# THE EXERCISE
Copy the rows starting with the line that contains "Task: Click the Made in USA flag badge" and ending with the line that contains "Action: [x=287, y=187]", including both of those lines. Leave the pictures out of your answer.
-- begin DATA SECTION --
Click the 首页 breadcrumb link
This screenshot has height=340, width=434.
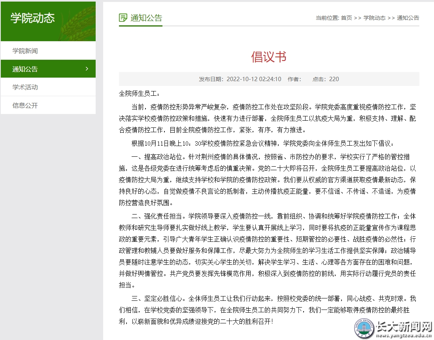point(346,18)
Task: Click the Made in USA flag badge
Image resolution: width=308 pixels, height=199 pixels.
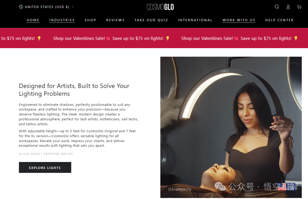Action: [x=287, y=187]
-- end DATA SECTION --
-- begin DATA SECTION --
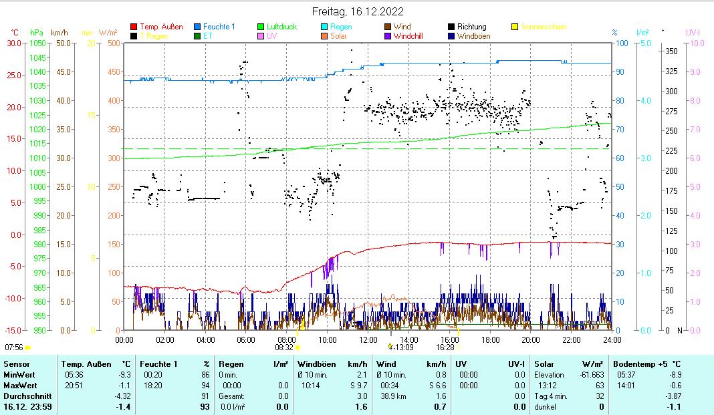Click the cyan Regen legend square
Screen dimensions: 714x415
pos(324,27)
-- end DATA SECTION --
# ANSWER IN FULL
Task: Click the Made in USA flag badge
Image resolution: width=308 pixels, height=199 pixels.
Action: [x=287, y=187]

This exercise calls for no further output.